E’ un problema o una risorsa, per il partito, la frammentazione identitaria che, inevitabilmente, genera tale particolarismo?
Tutto è relativo, avrebbe detto il genio di Heinstein, e dipende da che punto di vista osservi la realtà.
Particolarismo, se tradotto positivamente, può costituire “pluralismo” di idee, di progetti, di risorse, di energie, di bacini elettorali differenti.
Frammentazione identitaria, se tradotta in valori “altri” e “differenti”, può costituire la base del più compiuto pensiero democratico, in cui far convivere differenti valori (tutti legittimi) e differenti possibilità di realizzazione di un medesimo scopo, nel rispetto del fondamentale principio costituzionale della laicità dello Stato; un nuovo UMANISMO LAICO (es. Legge sul fine vita)
Orbene, la cosa veramente vera, che non può negarsi, è che se si elabora un progetto, una strategia di azione politica ed amministrativa largamente condivisa, su grandi pochi temi, sarà ben più agevole far confluire le energie di chi crede in quel progetto nella medesima direzione, e poco conta se le differenti energie messe in campo proverranno da diverse componenti del partito.

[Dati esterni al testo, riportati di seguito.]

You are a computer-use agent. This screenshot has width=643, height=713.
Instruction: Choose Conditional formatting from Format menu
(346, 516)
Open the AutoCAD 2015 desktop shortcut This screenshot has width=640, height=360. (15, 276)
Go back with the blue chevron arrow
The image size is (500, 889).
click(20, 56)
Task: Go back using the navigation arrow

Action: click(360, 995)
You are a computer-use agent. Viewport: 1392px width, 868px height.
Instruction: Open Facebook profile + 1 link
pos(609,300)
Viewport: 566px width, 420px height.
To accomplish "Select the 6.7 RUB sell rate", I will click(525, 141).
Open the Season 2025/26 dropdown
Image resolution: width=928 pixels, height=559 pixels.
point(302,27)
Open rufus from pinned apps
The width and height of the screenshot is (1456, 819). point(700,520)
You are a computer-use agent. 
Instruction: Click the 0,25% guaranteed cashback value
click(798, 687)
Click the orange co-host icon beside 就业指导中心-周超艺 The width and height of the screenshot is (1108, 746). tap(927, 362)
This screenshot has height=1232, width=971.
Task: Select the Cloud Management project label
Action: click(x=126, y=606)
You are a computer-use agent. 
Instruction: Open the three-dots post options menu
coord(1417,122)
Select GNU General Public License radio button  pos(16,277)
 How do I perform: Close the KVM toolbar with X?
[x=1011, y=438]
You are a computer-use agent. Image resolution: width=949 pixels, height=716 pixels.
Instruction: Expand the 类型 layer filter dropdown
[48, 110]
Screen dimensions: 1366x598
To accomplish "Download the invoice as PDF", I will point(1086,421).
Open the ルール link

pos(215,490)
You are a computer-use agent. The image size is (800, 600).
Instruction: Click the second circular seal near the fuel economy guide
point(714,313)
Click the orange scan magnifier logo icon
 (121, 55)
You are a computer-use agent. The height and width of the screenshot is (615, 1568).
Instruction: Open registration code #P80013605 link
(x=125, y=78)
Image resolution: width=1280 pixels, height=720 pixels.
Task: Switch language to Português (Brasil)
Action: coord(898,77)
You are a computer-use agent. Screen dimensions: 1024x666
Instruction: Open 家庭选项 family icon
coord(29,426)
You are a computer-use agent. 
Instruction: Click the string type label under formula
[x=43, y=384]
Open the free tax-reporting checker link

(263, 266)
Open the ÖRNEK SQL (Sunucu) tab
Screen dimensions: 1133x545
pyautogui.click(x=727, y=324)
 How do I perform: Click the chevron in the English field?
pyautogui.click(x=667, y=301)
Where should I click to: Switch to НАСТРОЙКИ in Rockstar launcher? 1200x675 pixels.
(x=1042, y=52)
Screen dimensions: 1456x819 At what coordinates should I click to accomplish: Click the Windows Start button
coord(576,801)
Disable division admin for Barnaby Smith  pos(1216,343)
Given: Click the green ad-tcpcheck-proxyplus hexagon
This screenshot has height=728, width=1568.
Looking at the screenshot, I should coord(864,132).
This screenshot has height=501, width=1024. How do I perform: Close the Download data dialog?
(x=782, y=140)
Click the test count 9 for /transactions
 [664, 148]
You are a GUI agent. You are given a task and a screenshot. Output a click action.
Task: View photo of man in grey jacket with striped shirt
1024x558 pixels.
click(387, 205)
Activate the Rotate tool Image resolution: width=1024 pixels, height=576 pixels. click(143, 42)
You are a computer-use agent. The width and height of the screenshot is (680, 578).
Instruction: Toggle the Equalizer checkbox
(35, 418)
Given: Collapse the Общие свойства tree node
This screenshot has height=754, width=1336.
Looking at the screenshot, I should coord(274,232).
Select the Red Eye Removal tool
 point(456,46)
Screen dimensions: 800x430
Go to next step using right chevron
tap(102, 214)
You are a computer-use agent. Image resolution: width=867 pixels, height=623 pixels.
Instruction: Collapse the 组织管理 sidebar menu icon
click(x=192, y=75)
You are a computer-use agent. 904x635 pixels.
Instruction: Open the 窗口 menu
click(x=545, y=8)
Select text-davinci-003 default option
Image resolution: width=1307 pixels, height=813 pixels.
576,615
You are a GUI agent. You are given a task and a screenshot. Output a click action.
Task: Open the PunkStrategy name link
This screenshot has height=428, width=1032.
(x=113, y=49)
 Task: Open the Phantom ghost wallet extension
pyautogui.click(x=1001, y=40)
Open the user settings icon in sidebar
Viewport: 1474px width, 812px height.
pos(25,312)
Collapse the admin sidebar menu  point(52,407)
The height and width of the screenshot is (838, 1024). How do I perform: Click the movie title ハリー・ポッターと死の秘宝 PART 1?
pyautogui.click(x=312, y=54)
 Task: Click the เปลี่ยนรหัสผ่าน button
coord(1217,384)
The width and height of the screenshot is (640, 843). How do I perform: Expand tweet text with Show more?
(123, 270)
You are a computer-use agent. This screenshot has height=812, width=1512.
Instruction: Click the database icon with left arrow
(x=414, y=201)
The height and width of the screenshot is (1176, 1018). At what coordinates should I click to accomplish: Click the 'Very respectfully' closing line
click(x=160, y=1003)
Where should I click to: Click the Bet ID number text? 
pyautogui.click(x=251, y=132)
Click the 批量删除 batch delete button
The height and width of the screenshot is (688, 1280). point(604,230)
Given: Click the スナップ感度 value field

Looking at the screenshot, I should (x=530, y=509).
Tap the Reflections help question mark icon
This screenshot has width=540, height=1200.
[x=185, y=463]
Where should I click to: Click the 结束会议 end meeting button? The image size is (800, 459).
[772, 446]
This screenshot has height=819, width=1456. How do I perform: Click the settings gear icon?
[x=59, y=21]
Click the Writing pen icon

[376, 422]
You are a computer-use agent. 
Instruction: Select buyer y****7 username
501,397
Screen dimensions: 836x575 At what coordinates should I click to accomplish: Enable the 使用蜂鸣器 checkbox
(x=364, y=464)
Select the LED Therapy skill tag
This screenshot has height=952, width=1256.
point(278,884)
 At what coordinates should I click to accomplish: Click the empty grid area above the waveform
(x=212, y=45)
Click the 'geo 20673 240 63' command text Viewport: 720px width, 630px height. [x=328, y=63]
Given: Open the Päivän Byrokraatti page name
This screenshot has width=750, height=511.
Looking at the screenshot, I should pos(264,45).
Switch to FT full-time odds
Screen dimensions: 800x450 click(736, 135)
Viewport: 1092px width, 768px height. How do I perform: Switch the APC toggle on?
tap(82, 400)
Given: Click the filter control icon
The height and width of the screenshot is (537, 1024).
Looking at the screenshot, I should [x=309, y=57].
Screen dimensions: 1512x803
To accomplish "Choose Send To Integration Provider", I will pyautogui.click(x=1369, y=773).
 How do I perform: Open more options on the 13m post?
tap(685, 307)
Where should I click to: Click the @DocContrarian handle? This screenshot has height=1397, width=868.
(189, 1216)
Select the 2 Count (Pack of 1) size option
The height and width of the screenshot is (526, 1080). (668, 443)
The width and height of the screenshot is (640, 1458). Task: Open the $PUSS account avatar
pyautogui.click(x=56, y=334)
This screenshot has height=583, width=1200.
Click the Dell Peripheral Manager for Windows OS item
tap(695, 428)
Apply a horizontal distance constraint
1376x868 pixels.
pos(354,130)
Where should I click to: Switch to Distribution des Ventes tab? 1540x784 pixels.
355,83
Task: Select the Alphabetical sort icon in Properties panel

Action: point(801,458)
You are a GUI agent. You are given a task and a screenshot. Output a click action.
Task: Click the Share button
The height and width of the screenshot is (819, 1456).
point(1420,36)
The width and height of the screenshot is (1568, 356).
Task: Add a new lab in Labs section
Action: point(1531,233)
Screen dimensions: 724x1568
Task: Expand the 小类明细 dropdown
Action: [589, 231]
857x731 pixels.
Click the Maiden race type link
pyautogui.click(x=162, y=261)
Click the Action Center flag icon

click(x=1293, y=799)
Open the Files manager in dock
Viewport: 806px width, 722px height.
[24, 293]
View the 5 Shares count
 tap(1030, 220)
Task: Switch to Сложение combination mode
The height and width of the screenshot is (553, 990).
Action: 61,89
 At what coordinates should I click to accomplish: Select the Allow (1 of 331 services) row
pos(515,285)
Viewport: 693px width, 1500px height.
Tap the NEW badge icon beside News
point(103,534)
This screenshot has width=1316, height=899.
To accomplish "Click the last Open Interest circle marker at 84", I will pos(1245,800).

Vi è di più: se le diverse componenti dello stesso partito riuscissero ad adottare diverse e differenti forme di dialogo con la collettività, attingendo ciascuna da un proprio bacino elettorale le risorse con cui elaborare l’agenda politica ed amministrativa, piuttosto che destinare le proprie energie allo smantellamento costante delle forze con cui concorrono a realizzare il medesimo risultato, o di mirare quotidianamente allo screditamento dei soggetti con cui pure si sta condividendo un percorso già accidentato, il partito democratico, o qualsiasi altro partito che voglia essere ambizioso e avere possibilità concrete di “governo” pieno ed efficace del territorio, sarebbe certamente un partito NUOVO!
Il “trasformismo” è di chi lo praticherà sempre e non vi saranno “regole” etiche e/o statutarie che ne argineranno il fenomeno!
Il vero ostacolo alla coesione politica risiede nell’incapacità di condividere un grande progetto e di far confluire le energie di tutti nella realizzazione del bene comune.
Se non si comprende innanzitutto che il fattore “B” ha realizzato, in Italia, una autentica rivoluzione culturale, in un percorso durato almeno 15 anni, anche grazie allo strumento pre-potente dei mass-media, su cui il centro-sinistra ha preferito “astenersi”, non riusciremo mai a proporre la nostra alternativa CULTURALE e non potremo mai costruire l’ identità democratica di un nuovo “NOI”!
Se è vero che l’umiltà precede la gloria, invito tutti noi a fare un grande sforzo di umiltà e a non perseverare nei nostri errori!